# S.O.S Simple Fence Installation Guide Needed



## Red_Stiles (Nov 1, 2016)

Pretend I have never installed a fence before. Pretend I only have decent handy man skills. 

I need to install a fence for two kids with horns. I cannot find simple instructions without piecemeal-ing 50 youtube videos together or 20 different articles. 

I have RedBrand 2x4 No-Climb fence and 4'' round posts. 

I am needed to do it similar to the one pictured. 


Can someone PLEASE help me find just one video/book/pdf/pamphlet/book/etc that will give me a step by step? 

I am trying to find something that assumes you don't know who to do plans or layout. Plus, I have two 45 degree corners.


----------



## Jessica84 (Oct 27, 2011)

What exactly are you having trouble with? I'll try and walk you threw it but I'm not very good at explaining things :/ 
Ok posts, dig in deep holes, I go about 2-3 feet, basically go as deep as you can and still have enough above ground for you wire. Put a shovel full of dirt is, flip the shovel over and tap it firmly to pack all the dirt in. Keep going till no more dirt.
On the posts that are used on either side of the gate hole I like to use the idea of the post going horizontally to the next post. This kinda keep it from slowly working it's way loose. Just use long nails and hammer them at a angle so they go threw part of the horizontal post and into the vertical post.
When starting with the wire I like to go pretty much all around that first post and use a crap load of staples. The wire can work its way apart.....this is hard for me to explain sorry  
Roll your wire out. You want to stretch it. Get a pipe or something solid that you can weave in and out of the wire from top to bottom. You can use wire stretchers to go around the pipe, or I used my quad. Tie it on the bottom of the pipe and pull tight, stale a few staples in and keep moving the stretchers or rope, whatever your using to stretch up.....then keep going. 
The corners again this is a hard one to explain. I have heavy slick wire that I tie onto the top of the post and then I tie it off to a big rock. I put my hammer in and keep twisting till it's tight......hang on let me just get pictures of these idea for you


----------



## Jessica84 (Oct 27, 2011)

Ok this is what I was explaining with the wire......don't mind the tree limb tied on I had a issue with a head stuck.

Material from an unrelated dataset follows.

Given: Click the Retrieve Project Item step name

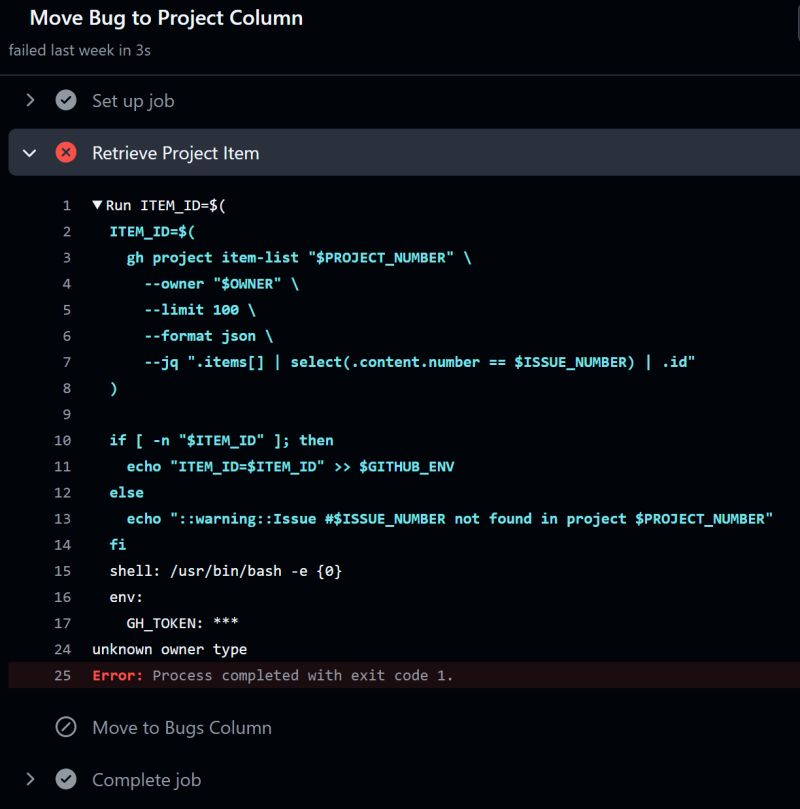Looking at the screenshot, I should [174, 152].
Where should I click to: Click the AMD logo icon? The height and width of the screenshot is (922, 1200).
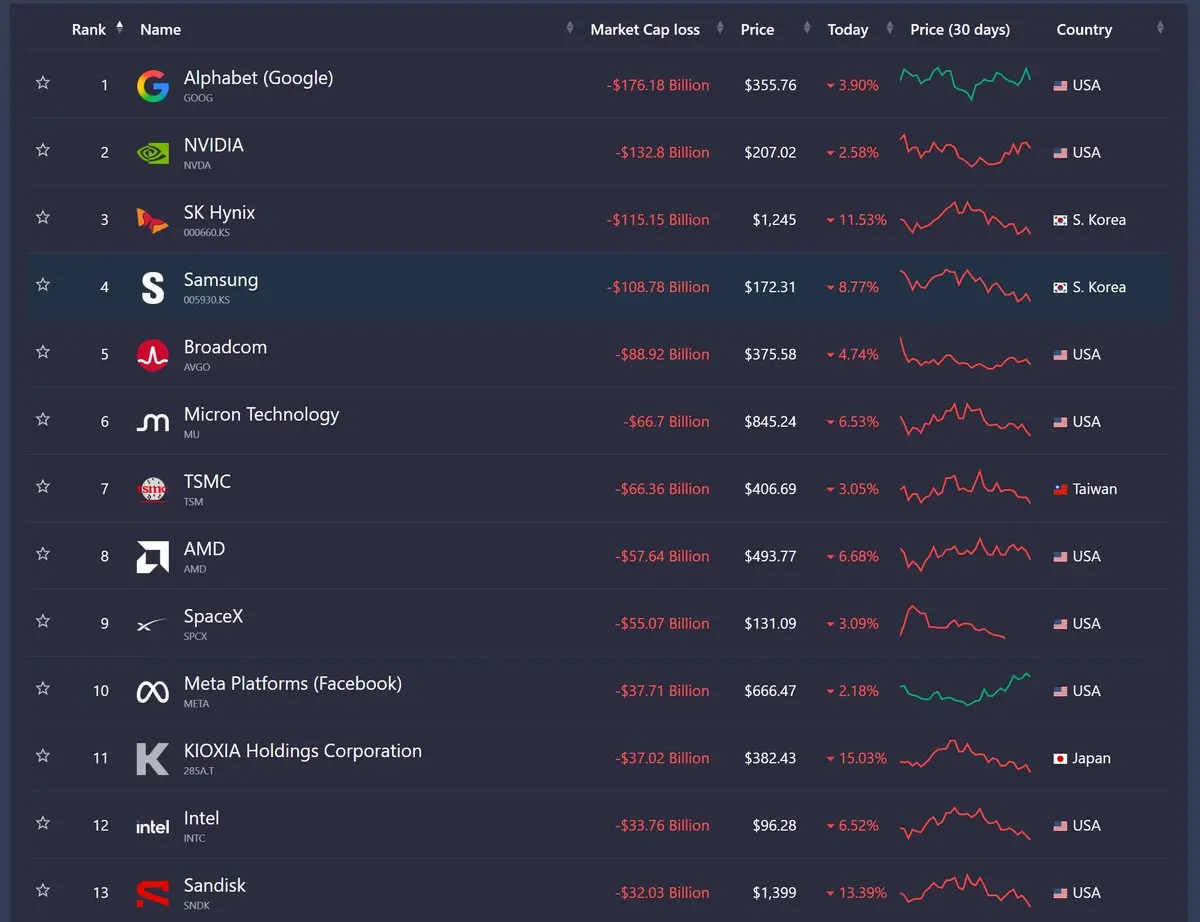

This is another idea. These are actually not corners just where I had to jog the fence in because of a rock and a stream way. If it was a actual corner I would also do the horizontal posts as well on either side of the corner as well. 
Hopefully this helps you out some


----------



## SalteyLove (Jun 18, 2011)

I like this guide: http://extension.missouri.edu/p/G1192

But honestly watching a dozen videos on woven wire fence installation is the best way. Yes, each video has different strong points, but in the end you'll have a much better understanding. Redbrand even has some of their own videos

One comment right off the bat though - those two fencing photos you posted? In the first photo the woven wire is NOT stretched/tensioned. That fence is going to be destroyed by goats in no time flat. The installation looks very bad. Plus it appears to be welded wire instead of woven wire so it will get beat up even faster.

The second photos is a well installed woven wire fence and the fence has had some tension applied while it was installed to stretch it.

How large of an area are you fencing?

I recommend jumping right in and start sinking your posts every 8-12 feet, get your corner posts in and Google as needed for those 45s.


----------



## Red_Stiles (Nov 1, 2016)

AHHHH! Thank you guys! I definitely saw this, but my daughter's birthday party is tomorrow. I will have to sit down and read this all Sunday. Right now I am running around like a crazy (goat) lady. 

Thanks. Thanks. Thanks.


----------



## Red_Stiles (Nov 1, 2016)

Jessica, I think I am most paranoid about the plumb and leveling part. The land we are putting it on is slightly slight slight uneven. 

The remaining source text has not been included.